Here’s a basic table that shows the kind of comparisons boards often make during 15(c) reviews:
Aspect Reviewed | Fund A (charges 12b-1) | Peer Fund B (no 12b-1) |
---|---|---|
Expense Ratio | 1.50% | 0.30% |
12b-1 Fee | 1.00% | 0.00% |
5-Year Return | 6.2% | 7.8% |
Assets Under Management | $1.2B | $1.0B |
Net Flow | -$200M | +$100M |
If a fund charges more and delivers less, boards are expected to question it. But in practice, not all boards push back hard enough.
Why This Matters to Me as an Investor
I don’t get to vote directly on fees like 12b-1s. But through the 15(c) process, the independent directors are supposed to speak on my behalf.
Here’s what I now look for:
- In the prospectus or annual shareholder report, I check the section where the board explains why they approved the advisory contract. They’re required to summarize their 15(c) review and say whether the fees were found to be reasonable.
- If the explanation seems generic or boilerplate, I get suspicious.
- If the board is full of insiders or has a long history of approving high fees without question, I steer clear.
SEC Scrutiny on 12b-1 and 15(c)
The SEC has raised concerns in recent years about how effectively boards review 12b-1 fees. Some critics argue that the 15(c) process is often too cozy and rubber-stamped.
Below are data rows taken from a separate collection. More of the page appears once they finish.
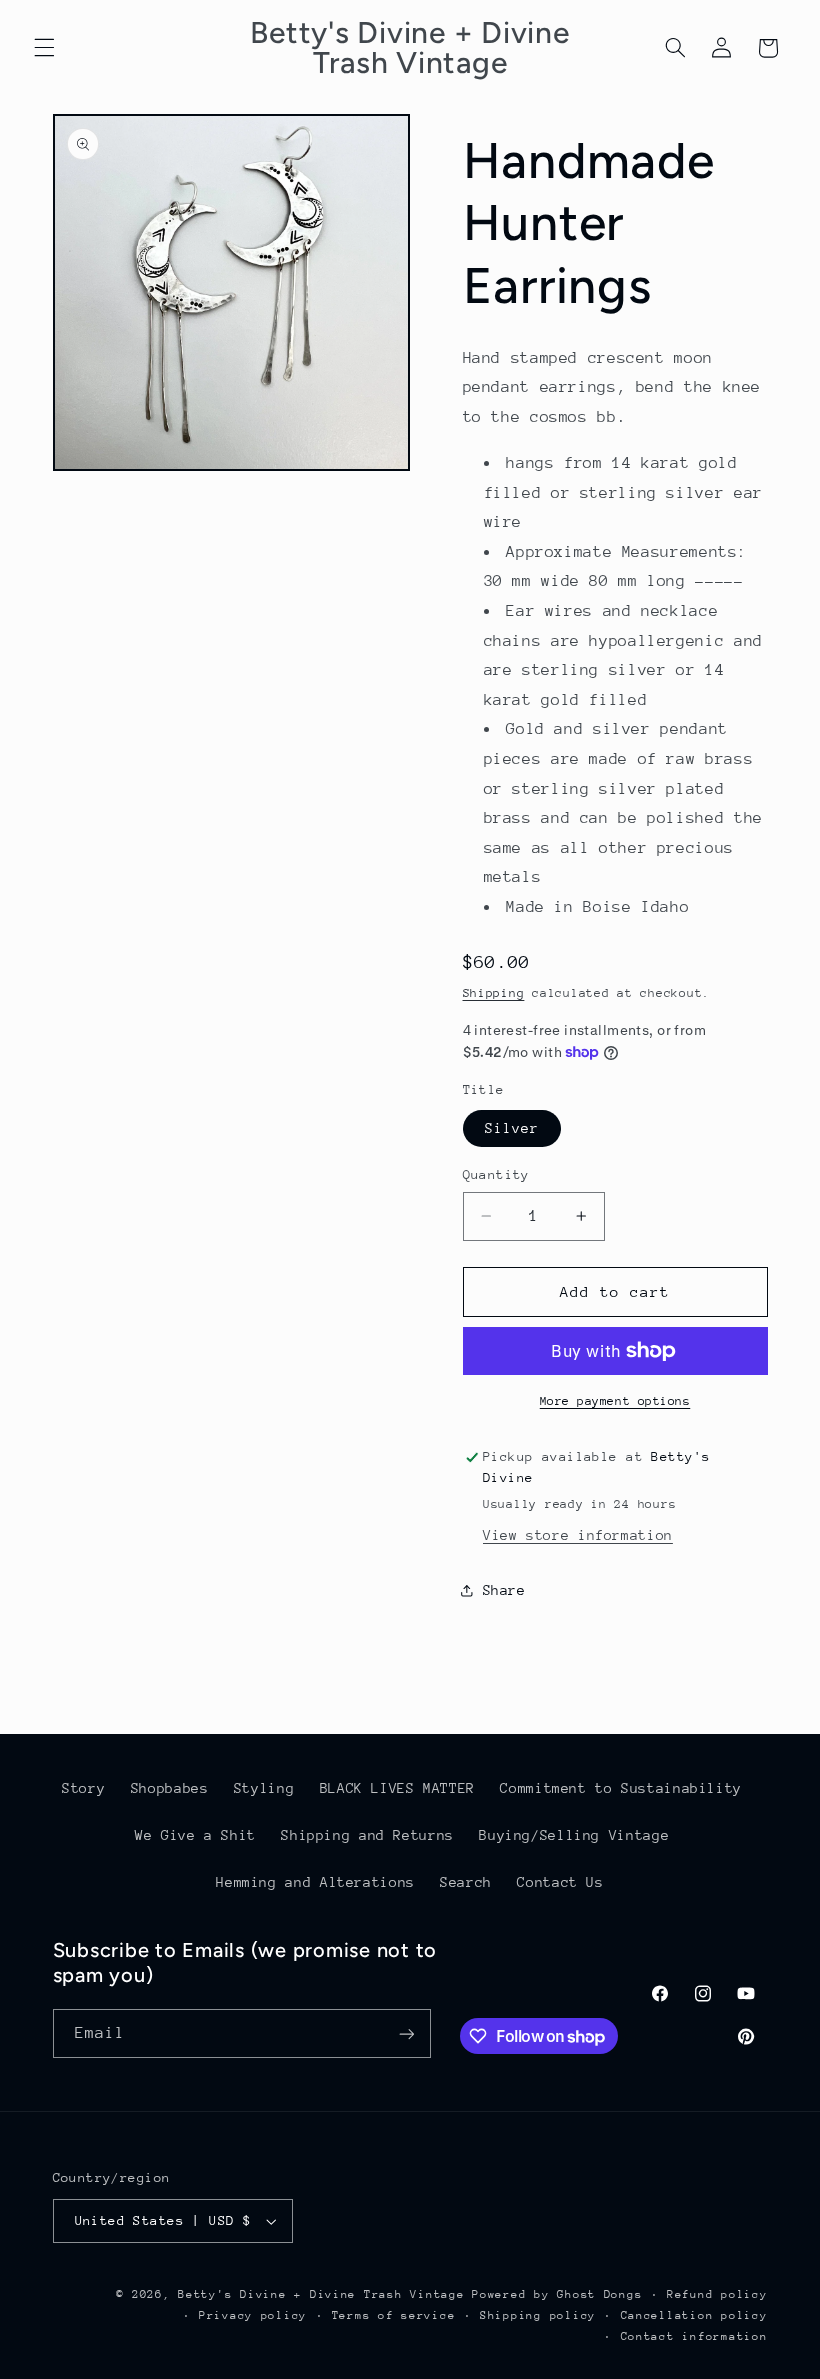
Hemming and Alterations (315, 1882)
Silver (512, 1128)
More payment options (615, 1401)
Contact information (694, 2336)
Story (83, 1788)
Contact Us (560, 1882)
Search (466, 1882)
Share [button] (504, 1590)
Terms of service (394, 2315)
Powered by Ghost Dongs (557, 2294)
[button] (44, 48)
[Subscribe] (406, 2033)
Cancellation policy (694, 2315)
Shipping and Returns (367, 1835)
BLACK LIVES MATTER (397, 1788)
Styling (264, 1788)
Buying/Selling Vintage (574, 1835)
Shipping (494, 993)
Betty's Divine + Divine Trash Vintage (321, 2294)
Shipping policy (538, 2315)
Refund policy (717, 2294)
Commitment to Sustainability (621, 1788)
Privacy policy (253, 2315)
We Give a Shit (195, 1835)
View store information (578, 1535)
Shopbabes (170, 1788)
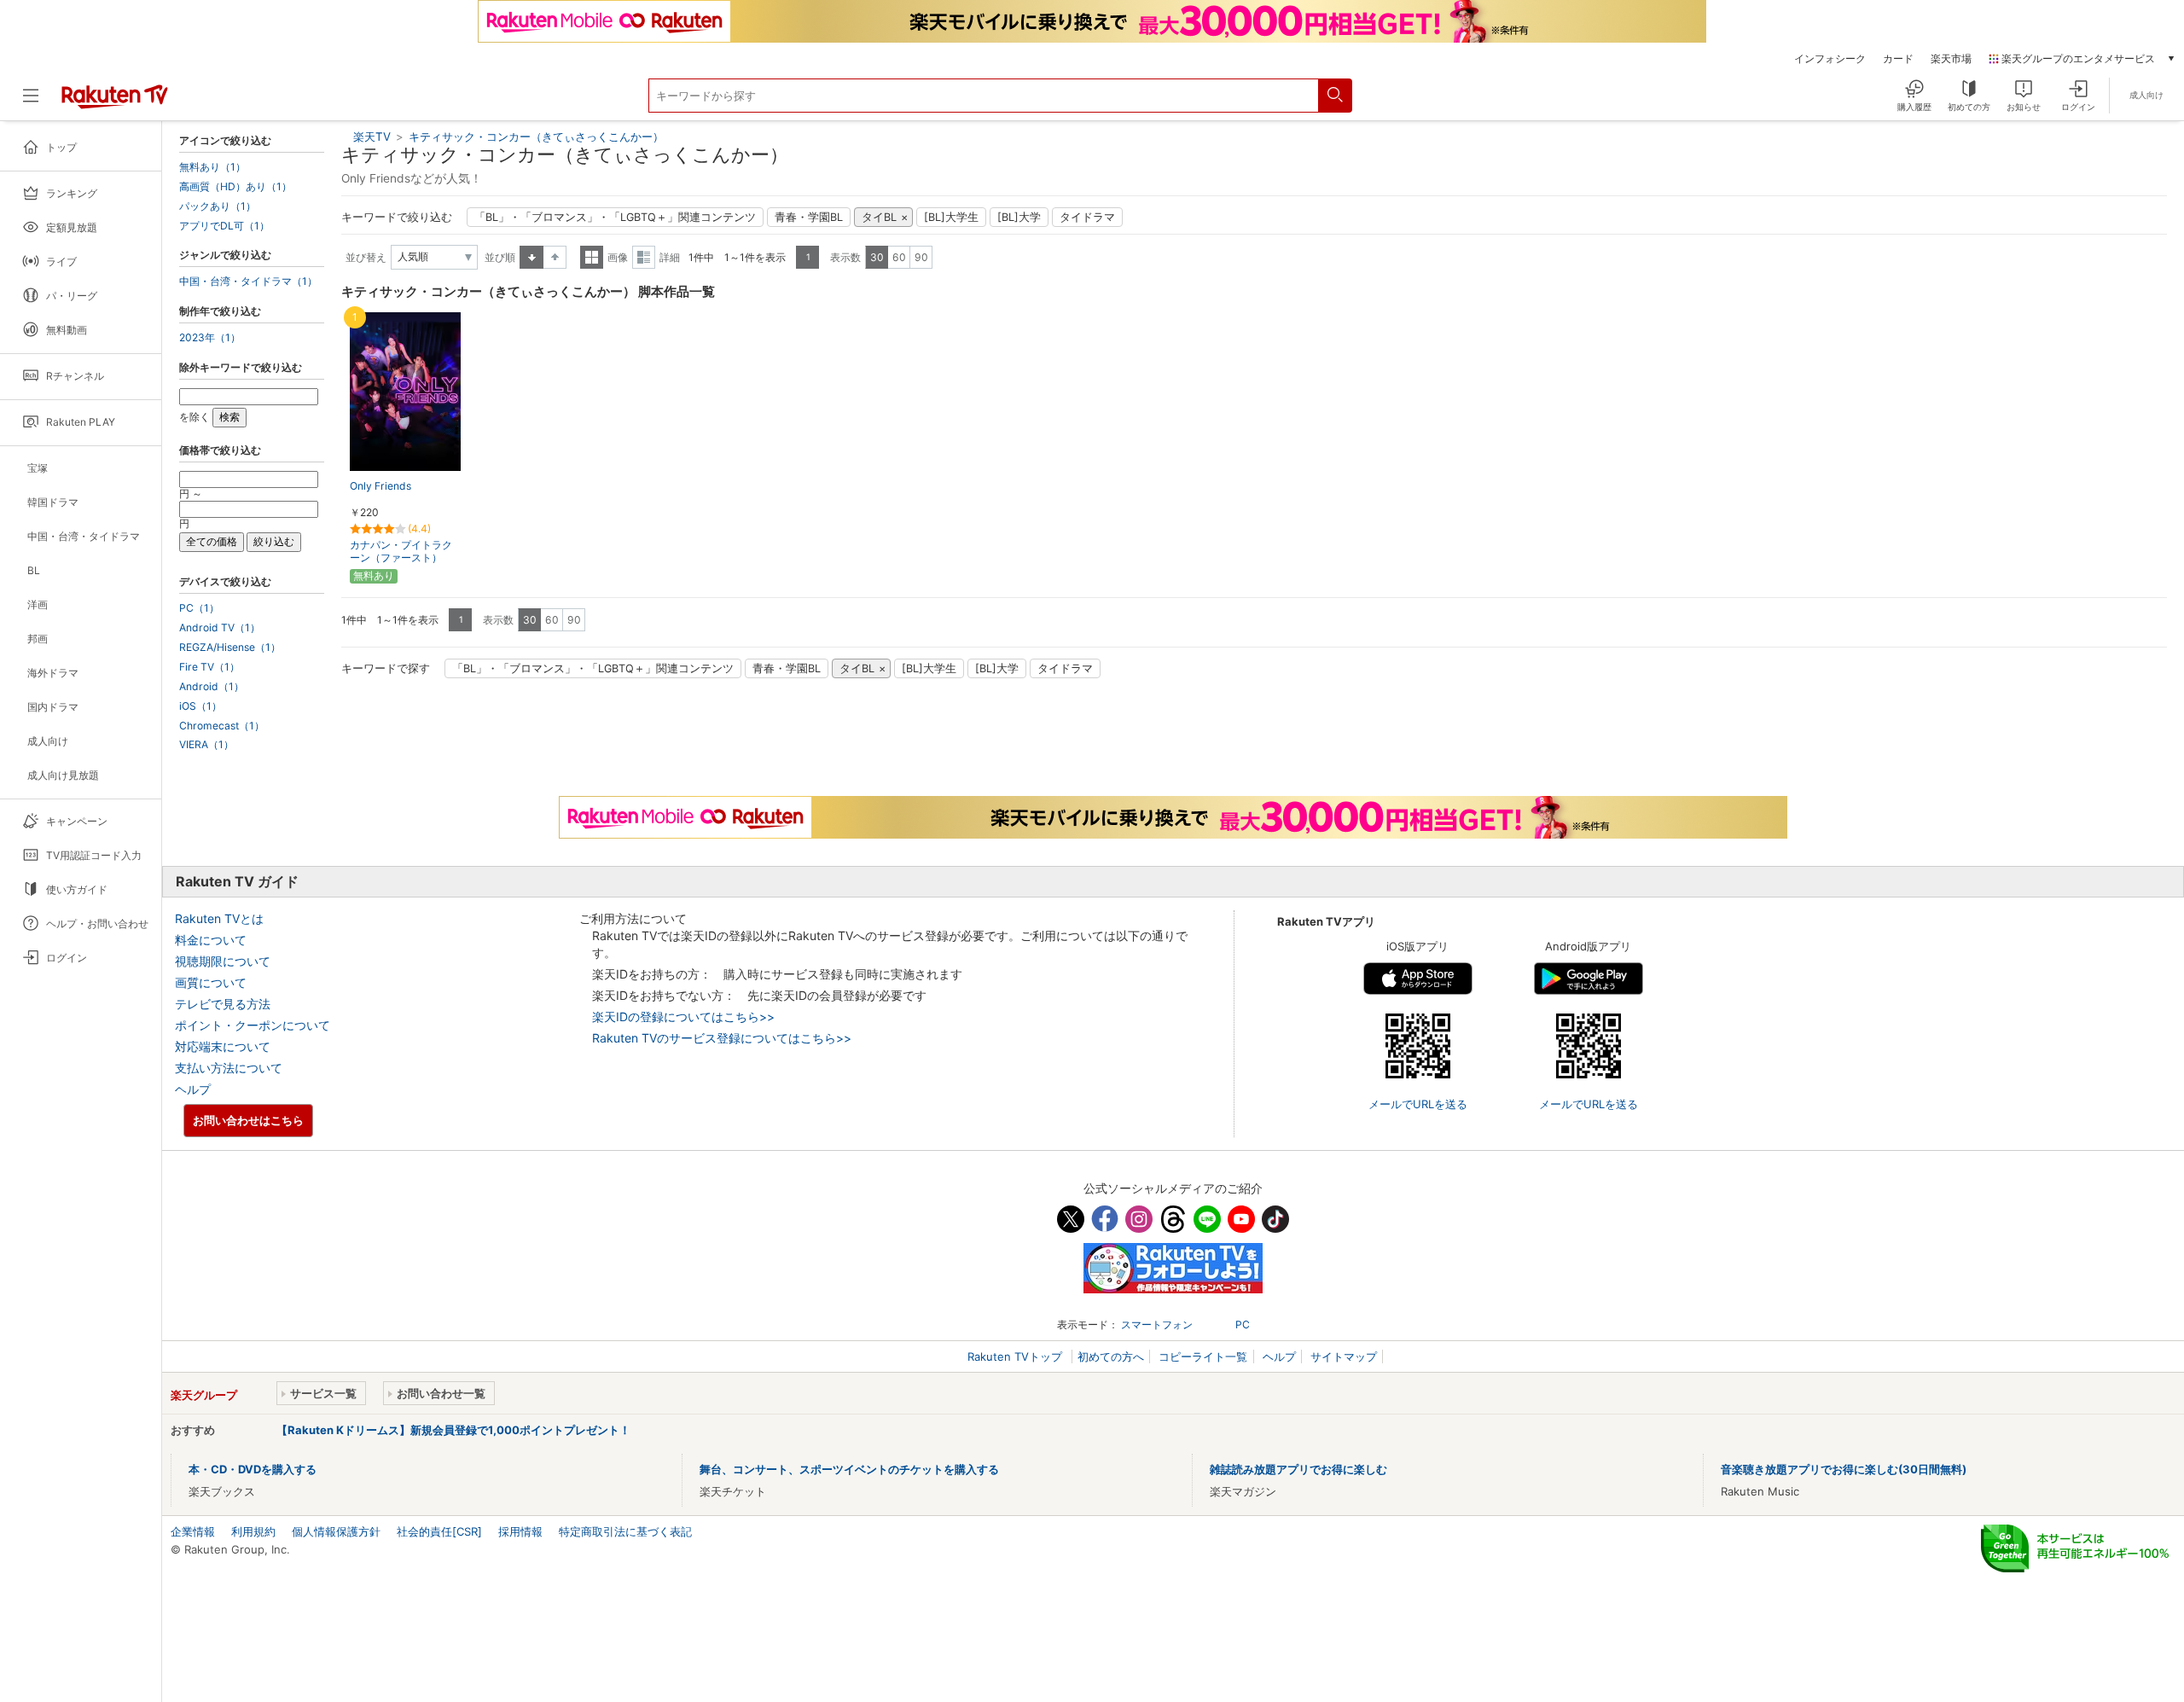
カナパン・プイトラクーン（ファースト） (401, 551)
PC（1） (199, 608)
That’s why the SEC has periodically suggested reforms, including more transparent disclosures about:
- Actual benefits to shareholders from 12b-1 expenditures
- Fee breakpoints passed on due to asset growth
- Competitive analysis of peer funds’ fees and performance
What I Do Differently Now
Once I understood how 12b-1 fees fit into the larger picture of fund governance and 15(c) reporting, I started:
- Favoring no-load mutual funds with 0% 12b-1 fees
- Reading fund reports, not just performance charts
- Checking the board composition—looking for independence and turnover
- Using low-cost providers like Vanguard and Fidelity, where the incentive structure aligns more with investors
Final Thoughts
I don’t think most investors realize that 12b-1 fees are still being reviewed and justified every single year by a board of directors through the 15(c) process. It’s not something flashy or widely advertised, but it’s the mechanism that gives us some form of protection from excessive or unjustified fees.
If I’m paying for marketing through a 12b-1 fee, I want to know who approved it and why—and that’s where 15(c) reporting comes in. It doesn’t mean fees will go away, but it gives me the tools to make smarter choices and invest in funds that put me first—not their distribution partners.